Required task A >>
Name every person mentioned in the Summer Offensive essay below.
Required task B >>
From the first block of the listing, reproduce the part that opens with the line containing "Services (182, 1454)" and closes with the line containing "Graduate (541, 851)", both included.

I Knew I Would Be Judged (Book Three, Part 52, Inferno)
Hey all. Just wanted to remind you all that the entire remainder of Last War in Albion Volume 3 is available for Patrons. And last night came the first part of Volume 4, a whole volume on Neil Gaiman’s Sandman, a fact I’m definitely not mentioning because some highly visible piece of Sandman media launches today.
Previously in The Last War in Albion: Garth Ennis handed off the reins on Judge Dredd to Mark Millar shortly before Millar began the Summer Offensive.
I knew they’d learn my secrets. The way they find out everything—I knew I would be judged—but not like this! Not like tonight! – Garth Ennis, Helter Skelter
The Summer Offensive was an eight issue run of 2000 A.D. in July and August of 1993 in which the magazine was effectively turned over to Grant Morrison and Mark Millar, who between then wrote four of the five strips for those eight weeks, with the fifth being by John Smith. For Morrison, this in practice marked a farewell to their run in the British market and a capstone to the phase of their career that included things like St. Swithin’s Day and Dare. Save for “zzzzenith.com” and a single issue Janus: Psi Division strip, both in 2000 A.D., the Offensive would mark the last time Morrison was the sole credited writer on something for the UK market. More to the point, the Summer Offensive fit into the aesthetic tradition of the UK comics renaissance that was in 1993, down to its dying embers, with its name making clear that it was wholly committed to an aesthetic of shock and taboo breaking.

Raw data >>
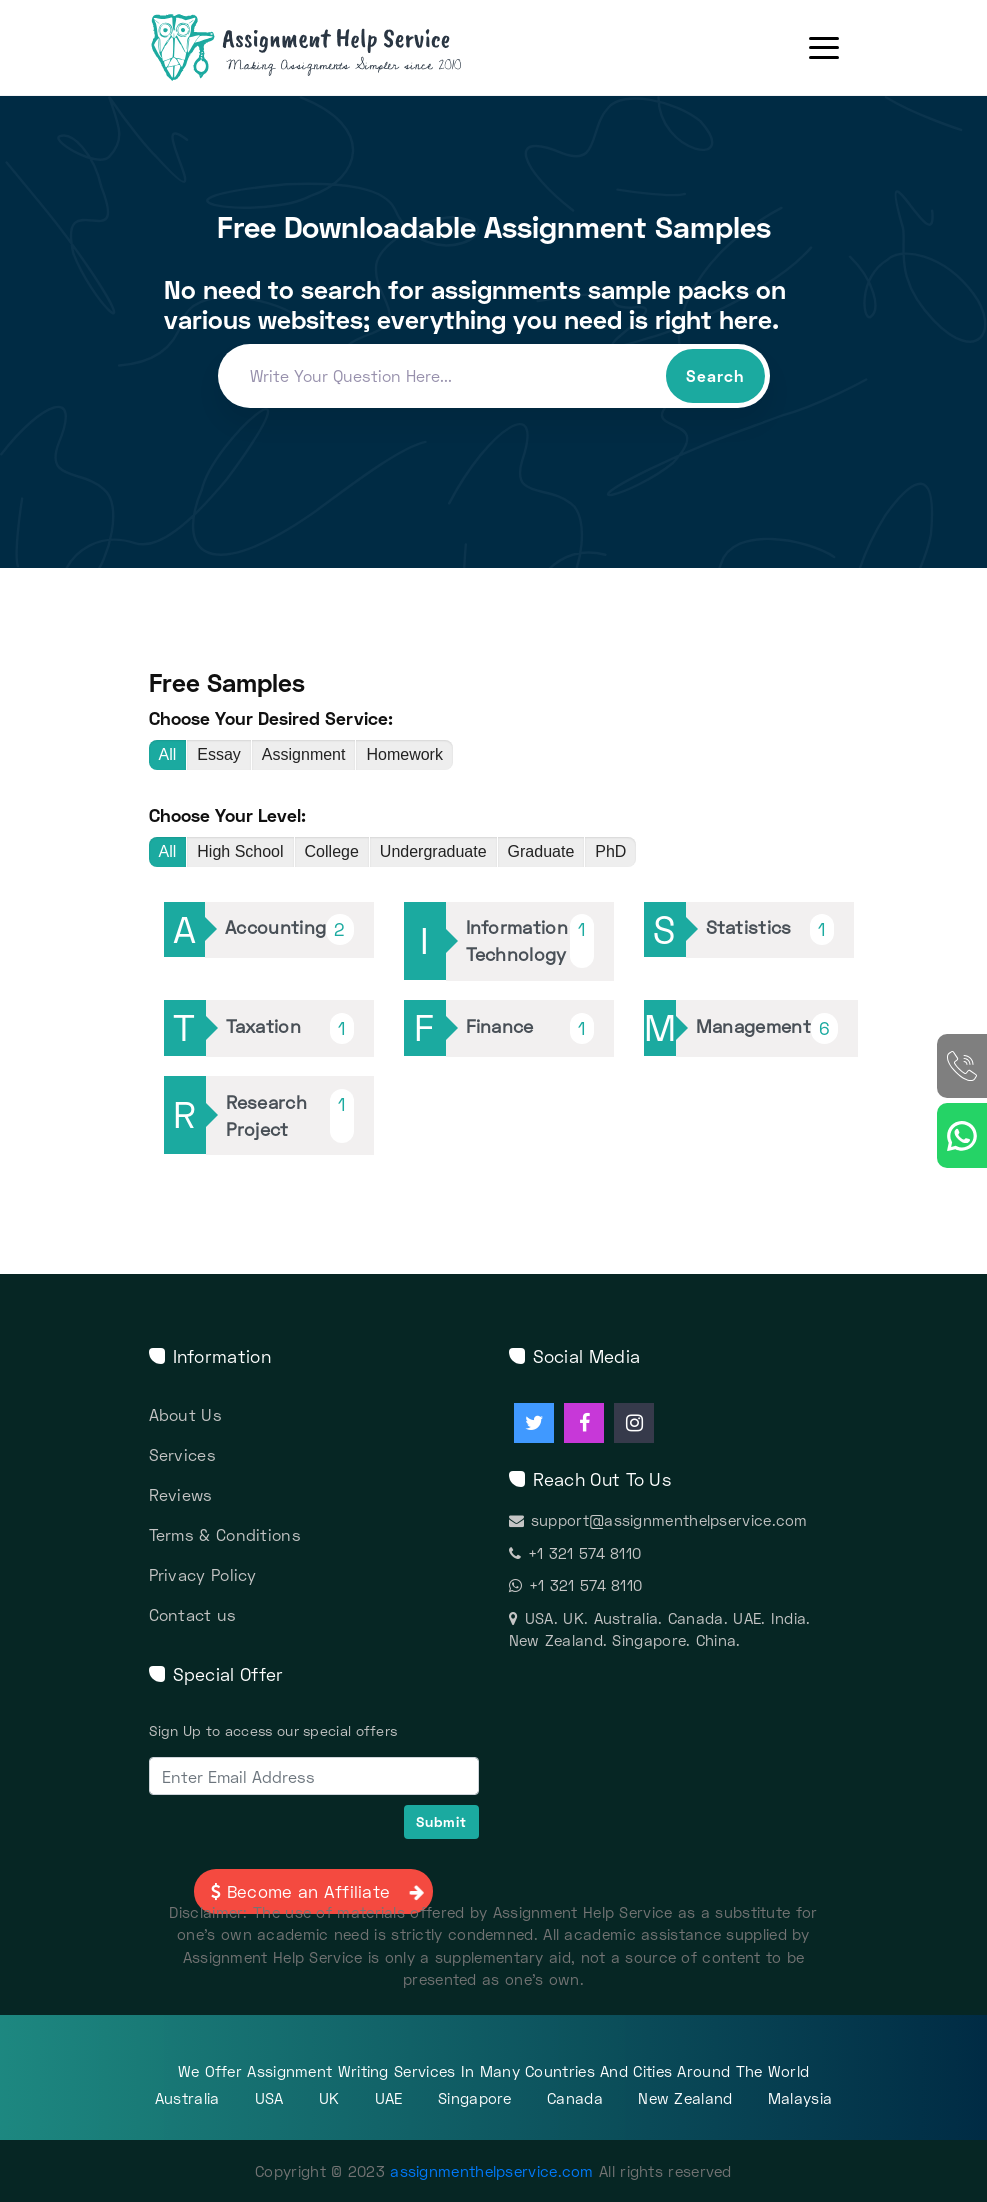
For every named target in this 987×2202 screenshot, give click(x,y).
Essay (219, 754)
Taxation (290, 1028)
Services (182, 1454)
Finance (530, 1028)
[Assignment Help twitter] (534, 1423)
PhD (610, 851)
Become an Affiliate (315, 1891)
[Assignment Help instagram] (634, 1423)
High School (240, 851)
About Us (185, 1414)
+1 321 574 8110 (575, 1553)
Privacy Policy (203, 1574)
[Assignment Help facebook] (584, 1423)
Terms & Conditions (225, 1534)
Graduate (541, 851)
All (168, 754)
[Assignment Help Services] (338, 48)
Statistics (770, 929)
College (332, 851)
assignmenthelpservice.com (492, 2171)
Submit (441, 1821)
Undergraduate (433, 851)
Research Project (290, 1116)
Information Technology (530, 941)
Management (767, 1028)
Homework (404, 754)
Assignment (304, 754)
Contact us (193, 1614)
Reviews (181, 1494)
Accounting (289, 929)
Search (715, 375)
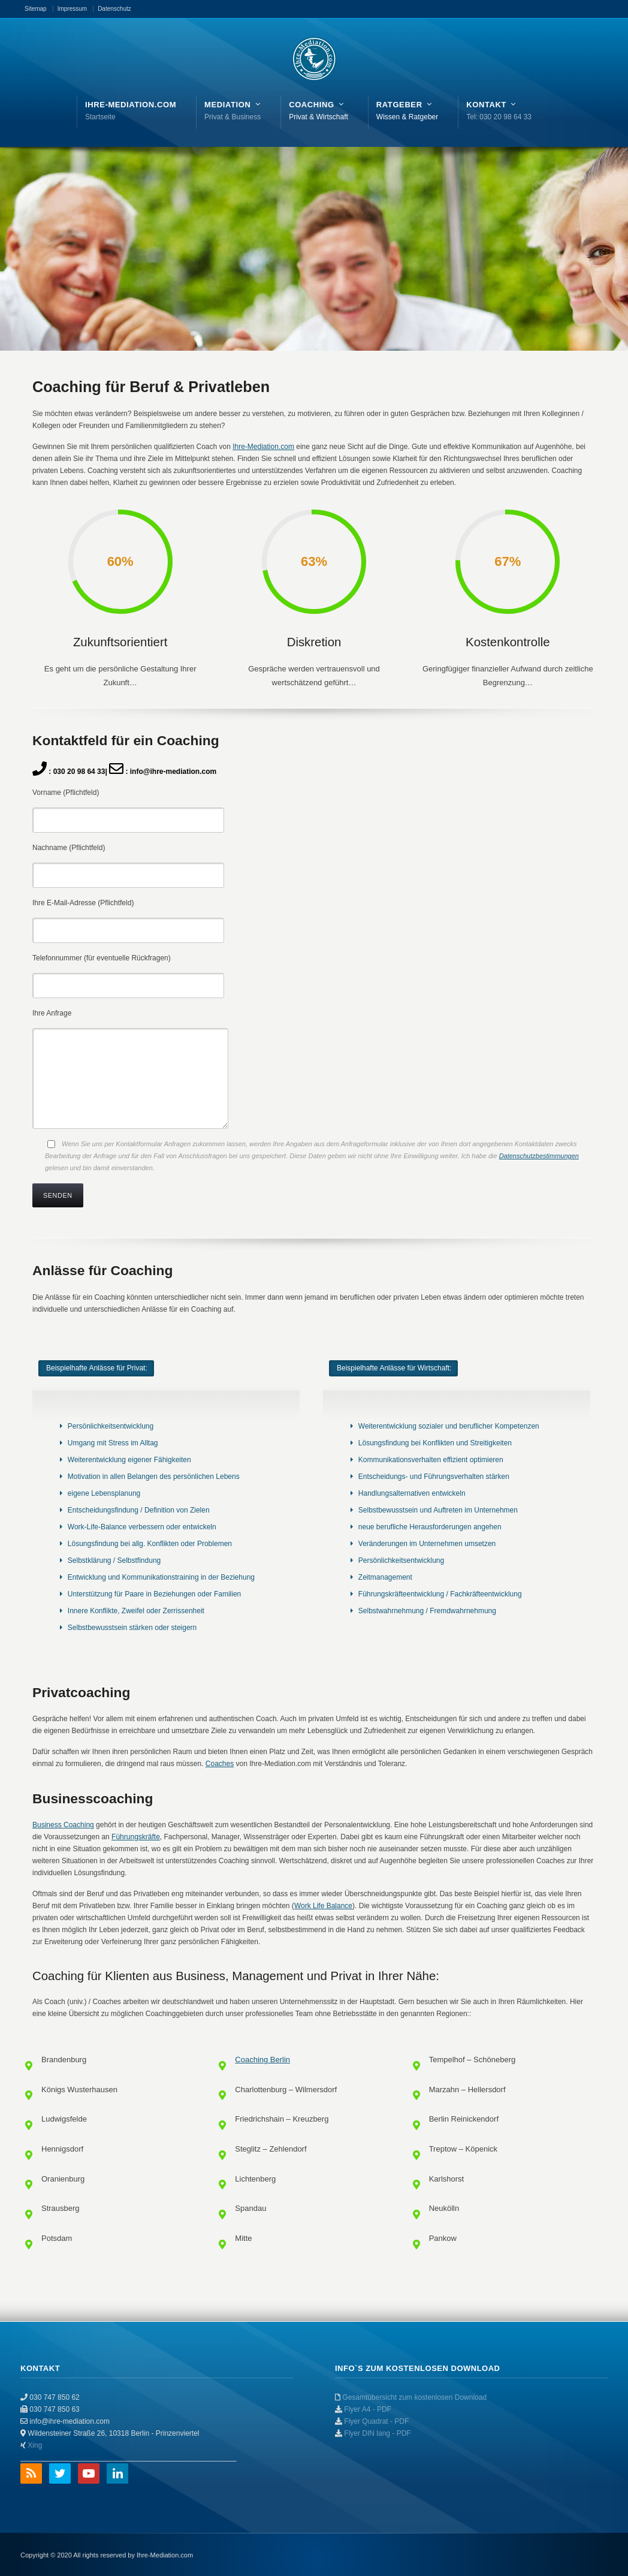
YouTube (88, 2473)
* * *
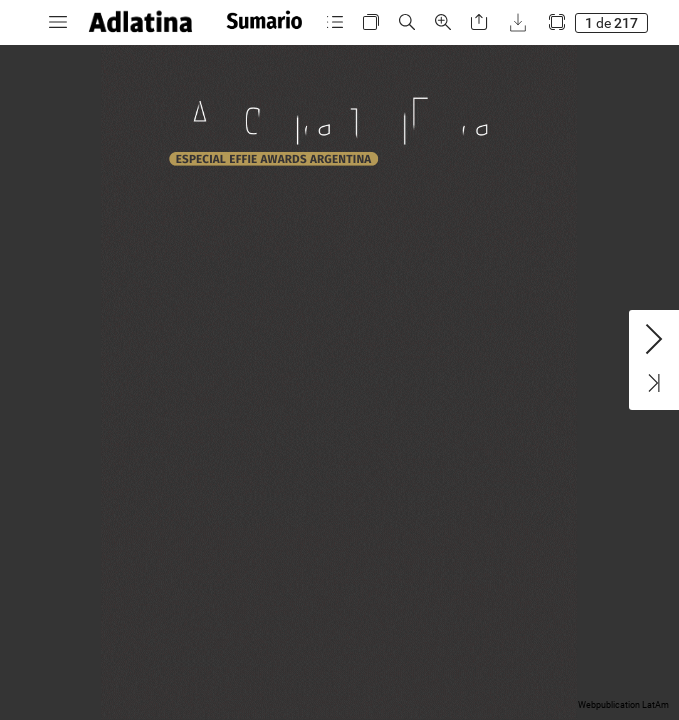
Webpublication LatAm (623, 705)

Task output A >>
Neil Gaiman, Garth Ennis, Mark Millar, Grant Morrison, John Smith

Task output B >>
Services (182, 1454)
Finance (530, 1028)
[Assignment Help twitter] (534, 1423)
PhD (610, 851)
Become an Affiliate (315, 1891)
[Assignment Help instagram] (634, 1423)
High School (240, 851)
About Us (185, 1414)
+1 321 574 8110 (575, 1553)
Privacy Policy (203, 1574)
[Assignment Help facebook] (584, 1423)
Terms & Conditions (225, 1534)
Graduate (541, 851)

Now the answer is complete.